╭─ Gezeigter Text
Bereits während des Studiums, vor allem aber danach reiste Carl Mommert sehr viel. Er besuchte nicht nur Italien, Österreich, die Schweiz und die Weltausstellung 1878 in Paris.[11] Sein bevorzugtes Reiseziel war Jerusalem. Carl Mommert gehörte dem Ritterorden vom Heiligen Grab zu Jerusalem an und die Deutsche Morgenländische Gesellschaft hatte ihn ebenfalls zum Mitglied.[12] Das Interesse an der heiligen Stadt arbeitete er in zahlreichen Publikationen auf.

Das Todesdatum Carl Mommerts ist unbekannt. Da seine letzte deutschsprachige Publikation 1910 erschien, ist dies der Terminus post quem.
╰─
Deine Aufgabe: Übernimm den Text über Carl Mommert von oben vollständig und Wort für Wort.
╭─ Auszug aus Daten
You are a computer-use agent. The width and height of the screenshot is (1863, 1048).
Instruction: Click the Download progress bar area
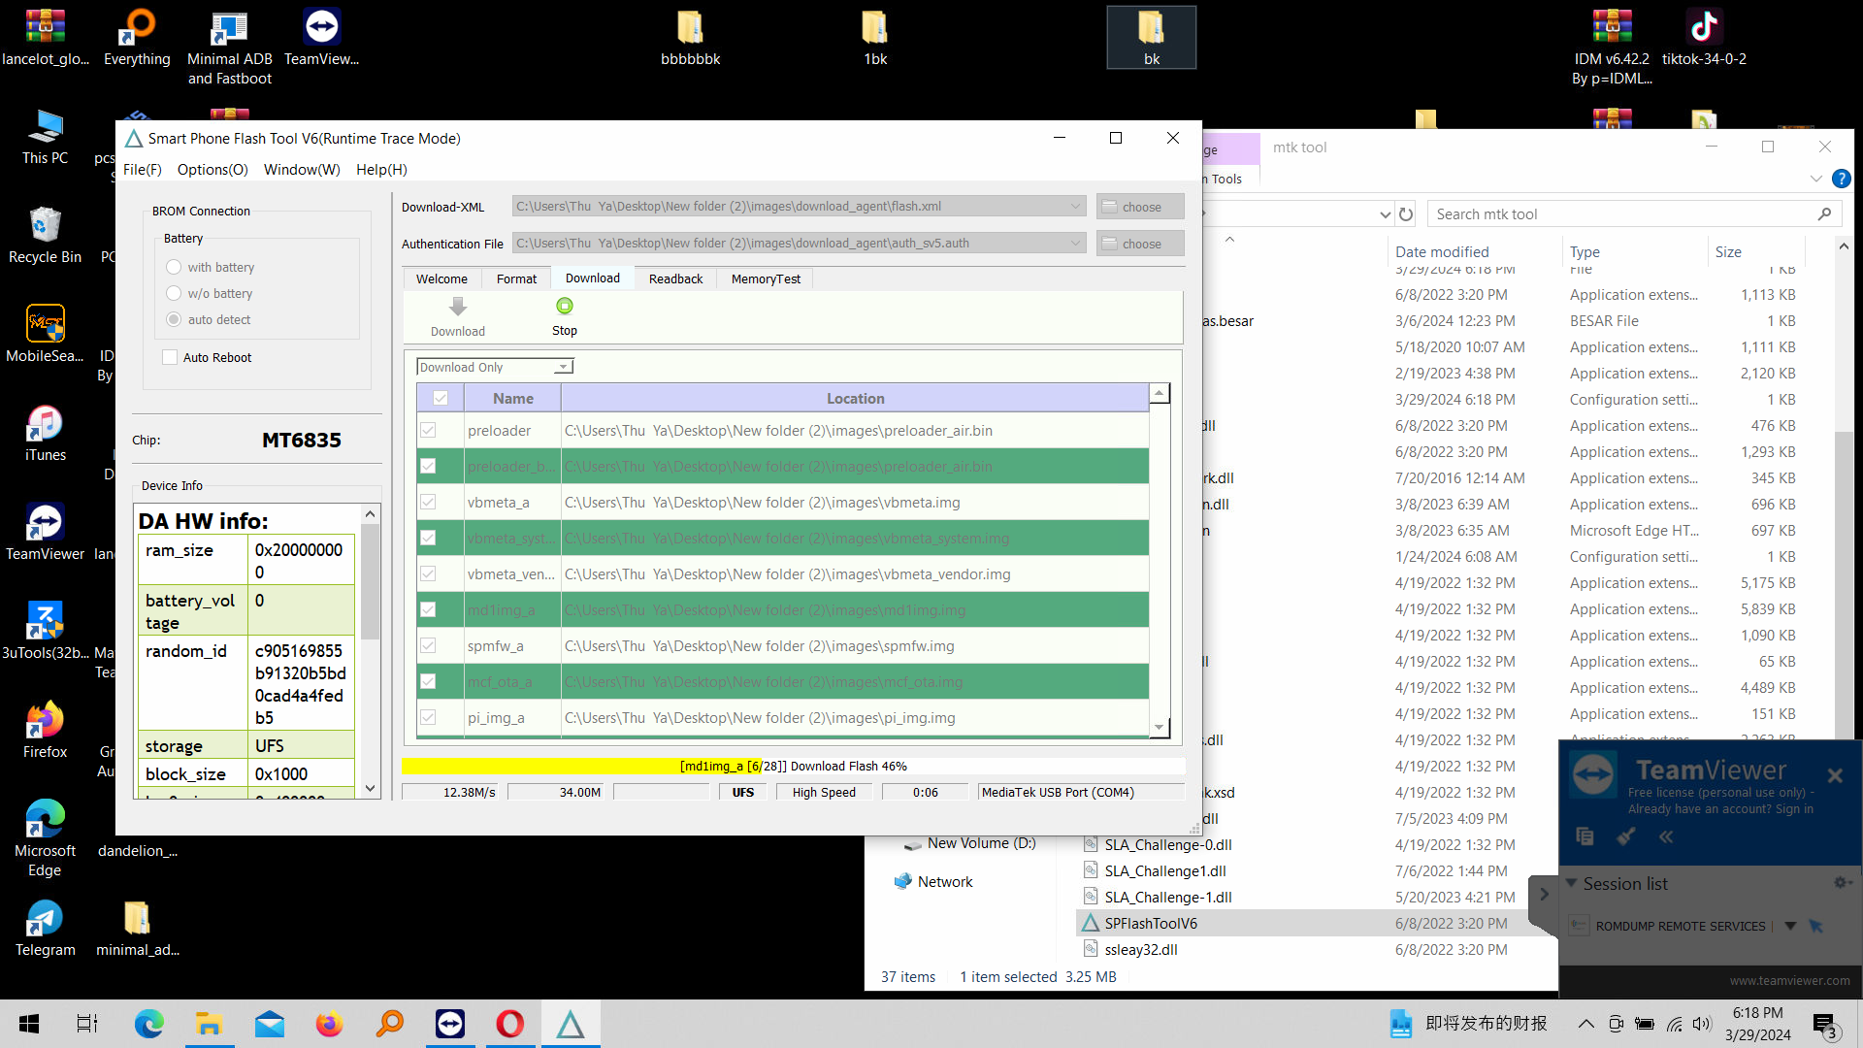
╰─
Lösung dazu:
Bereits während des Studiums, vor allem aber danach reiste Carl Mommert sehr viel. Er besuchte nicht nur Italien, Österreich, die Schweiz und die Weltausstellung 1878 in Paris.[11] Sein bevorzugtes Reiseziel war Jerusalem. Carl Mommert gehörte dem Ritterorden vom Heiligen Grab zu Jerusalem an und die Deutsche Morgenländische Gesellschaft hatte ihn ebenfalls zum Mitglied.[12] Das Interesse an der heiligen Stadt arbeitete er in zahlreichen Publikationen auf.

Das Todesdatum Carl Mommerts ist unbekannt. Da seine letzte deutschsprachige Publikation 1910 erschien, ist dies der Terminus post quem.